▶ [WHAT IS BEING ASKED]
Repeat, exactly as written, the lines from the one with "Given: Expand the End time dropdown arrow" to the final line of the listing, and keep every picture out.
════════════════════
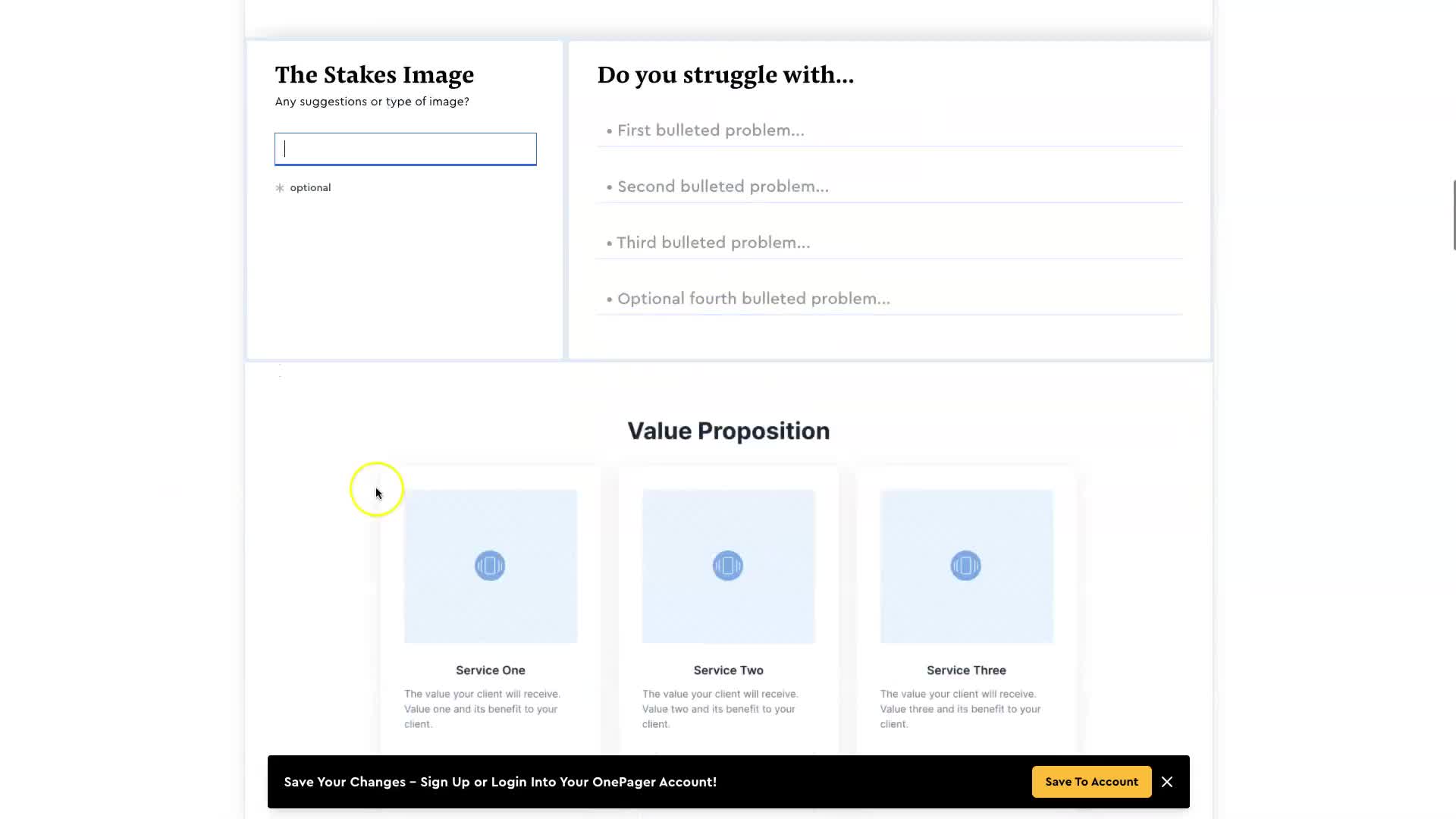Click the Service Three phone icon

click(965, 566)
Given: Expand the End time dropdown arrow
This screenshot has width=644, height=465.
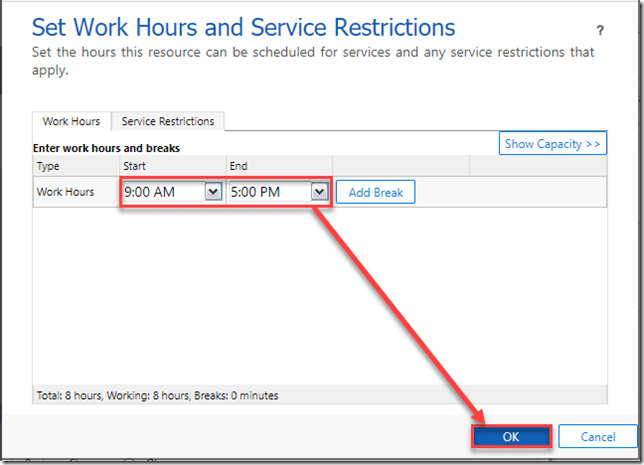Looking at the screenshot, I should click(319, 192).
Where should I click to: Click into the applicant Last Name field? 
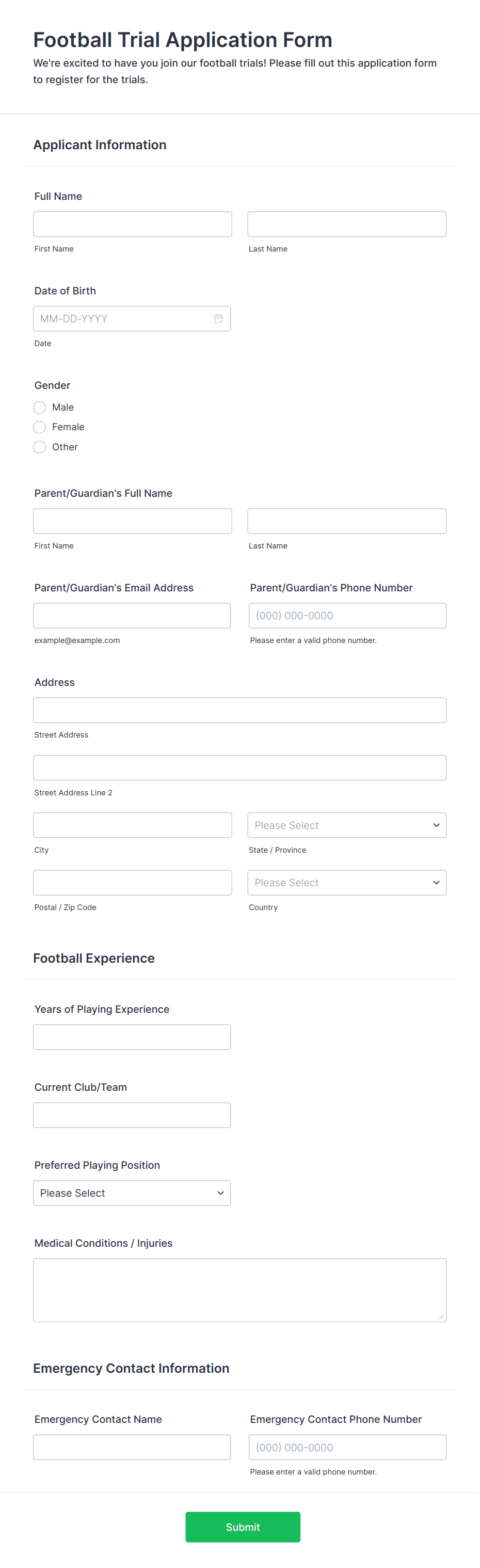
════════════════════
▶ [OUTPUT]
Given: Expand the End time dropdown arrow
This screenshot has width=644, height=465.
Looking at the screenshot, I should click(319, 192).
Where should I click to: Click into the applicant Last Name field? 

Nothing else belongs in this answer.